(Material to process)
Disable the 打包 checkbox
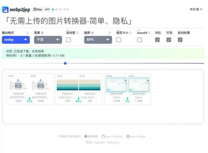This screenshot has width=208, height=153. [169, 40]
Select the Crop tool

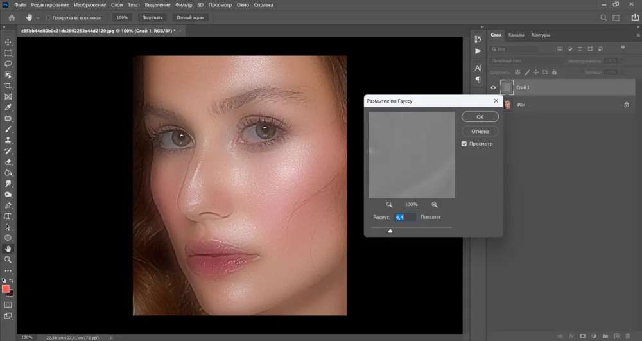coord(8,85)
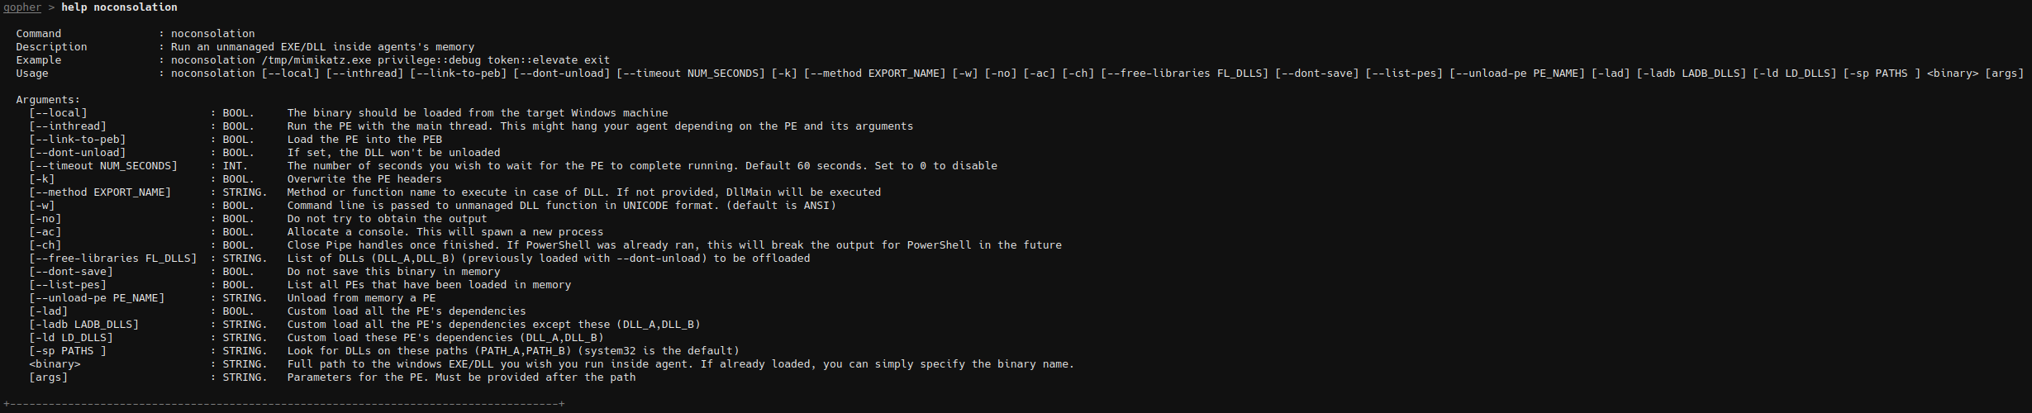The image size is (2032, 413).
Task: Click the [-sp PATHS ] argument entry
Action: click(x=68, y=351)
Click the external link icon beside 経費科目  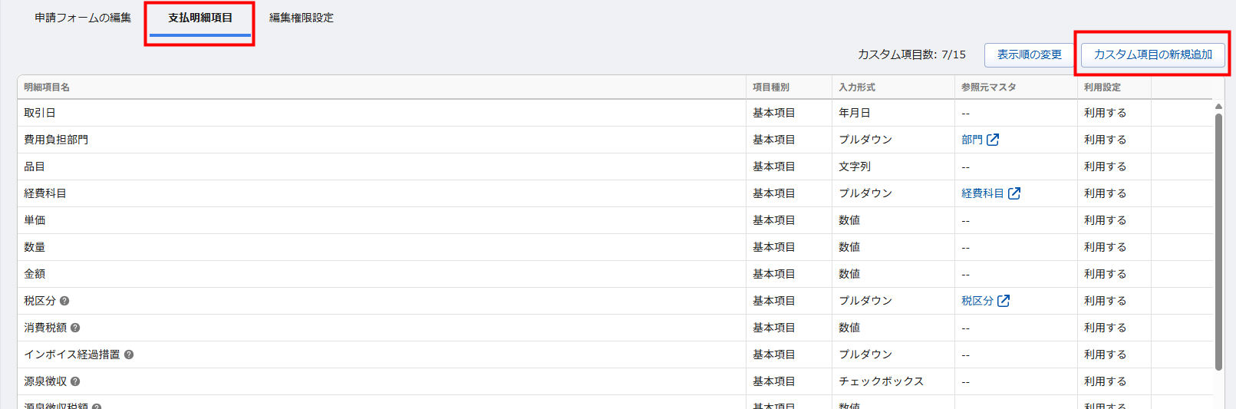pyautogui.click(x=1014, y=193)
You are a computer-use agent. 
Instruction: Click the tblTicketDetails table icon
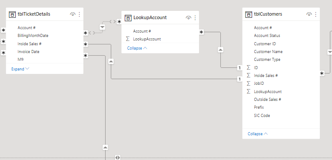(x=12, y=14)
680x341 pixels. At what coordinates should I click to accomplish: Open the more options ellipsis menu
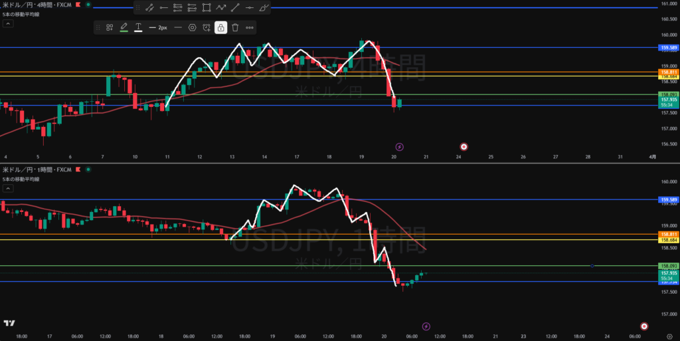(x=250, y=27)
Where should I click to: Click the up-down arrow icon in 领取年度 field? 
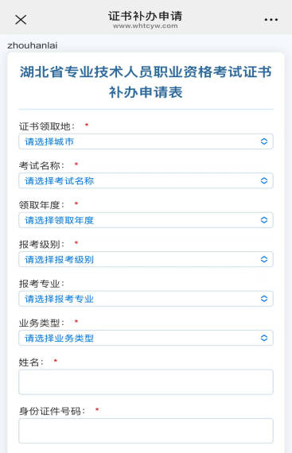264,220
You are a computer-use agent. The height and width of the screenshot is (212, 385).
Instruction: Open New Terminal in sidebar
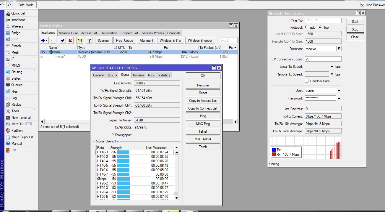tap(21, 118)

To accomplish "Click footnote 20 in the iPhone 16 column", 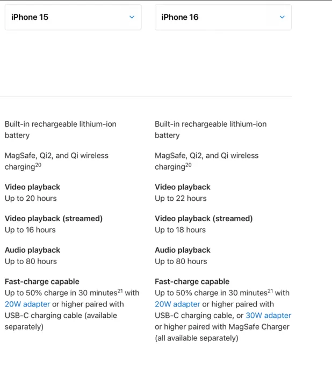I will (x=189, y=165).
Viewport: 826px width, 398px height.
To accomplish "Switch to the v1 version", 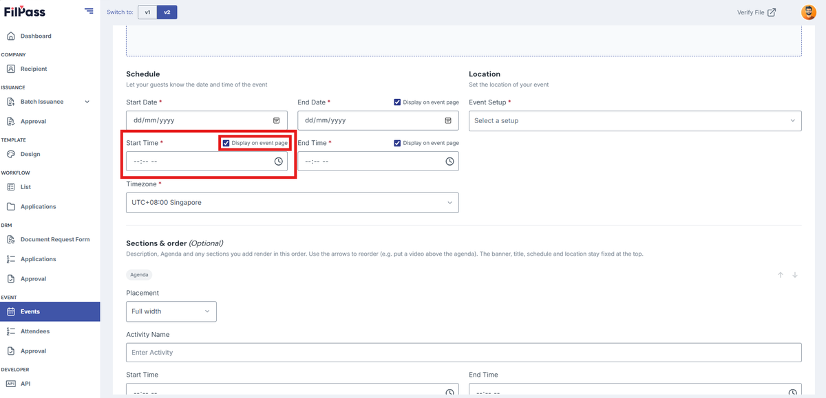I will point(147,12).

(Your assignment) Look through the entries for lines containing the word "computer" and return each one.

(Exercise result)
You are a computer-use agent. 
You are a computer-use agent. The height and width of the screenshot is (212, 385).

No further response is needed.